───── Document text ─────
There are several ways in which a specification can allow for evolution and extensibility of the language (or protocol or protocol element) it specifies, such that if the specification becomes a standard, the specified technology can still be extended or changed without re-writing or re-reviewing the specification. These include:
- modularization
- dividing a specification into multiple components to allow them to evolve independently
- references to evolving specifications in a series
- the normative references of a specification may point not to a particular edition or version of a specification or standard, but explicitly allow the reference to evolve.
- use of identifiers and registries
- as expanded in other sections of this document.
───── Dataset records ─────
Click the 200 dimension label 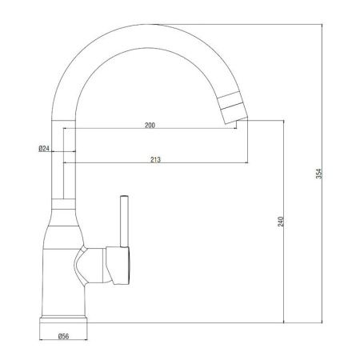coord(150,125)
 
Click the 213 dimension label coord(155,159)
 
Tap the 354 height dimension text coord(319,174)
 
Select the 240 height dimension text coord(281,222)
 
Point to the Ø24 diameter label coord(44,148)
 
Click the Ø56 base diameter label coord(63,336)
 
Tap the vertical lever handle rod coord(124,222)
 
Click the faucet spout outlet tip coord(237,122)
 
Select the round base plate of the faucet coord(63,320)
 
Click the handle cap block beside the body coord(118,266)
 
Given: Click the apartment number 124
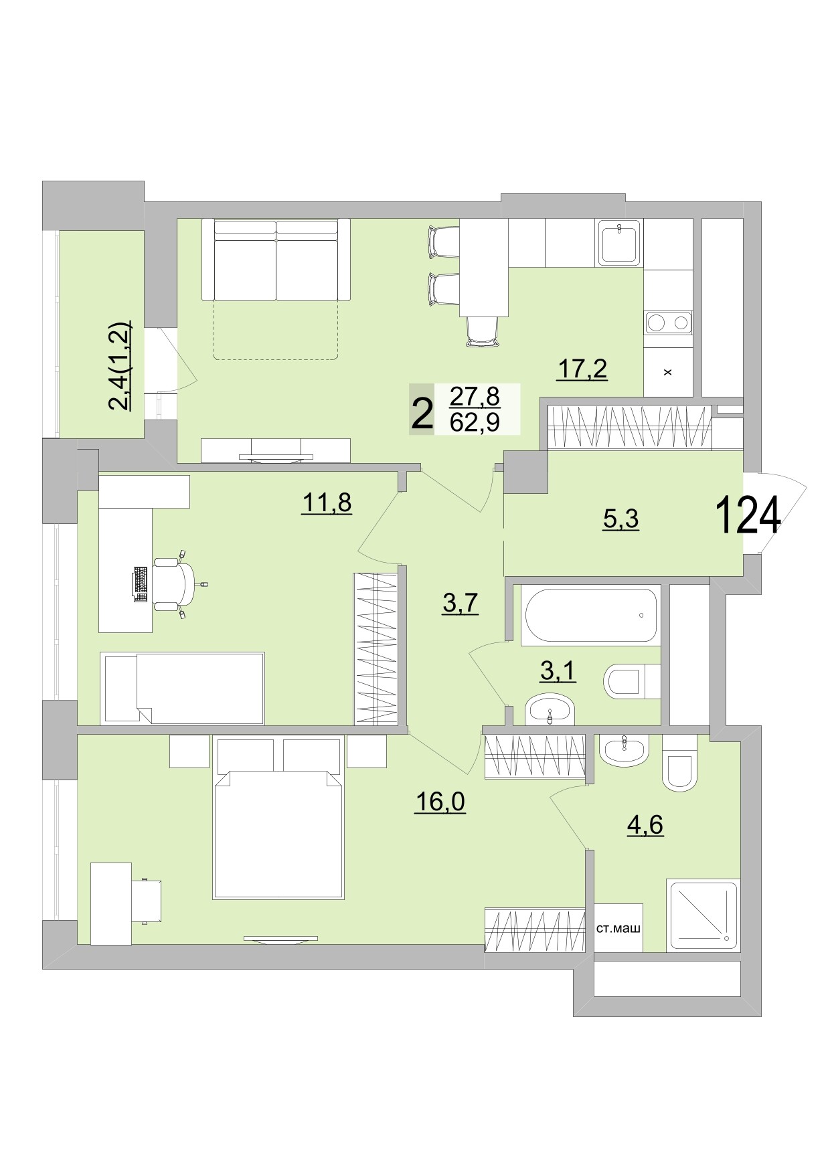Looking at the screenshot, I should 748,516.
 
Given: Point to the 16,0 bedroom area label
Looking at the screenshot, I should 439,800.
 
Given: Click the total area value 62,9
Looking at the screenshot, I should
─────
Task objective:
From the passage on specification extensibility, retype the text between "There are several" and "of this document.", inclusive.

Task answer:
There are several ways in which a specification can allow for evolution and extensibility of the language (or protocol or protocol element) it specifies, such that if the specification becomes a standard, the specified technology can still be extended or changed without re-writing or re-reviewing the specification. These include:
- modularization
- dividing a specification into multiple components to allow them to evolve independently
- references to evolving specifications in a series
- the normative references of a specification may point not to a particular edition or version of a specification or standard, but explicitly allow the reference to evolve.
- use of identifiers and registries
- as expanded in other sections of this document.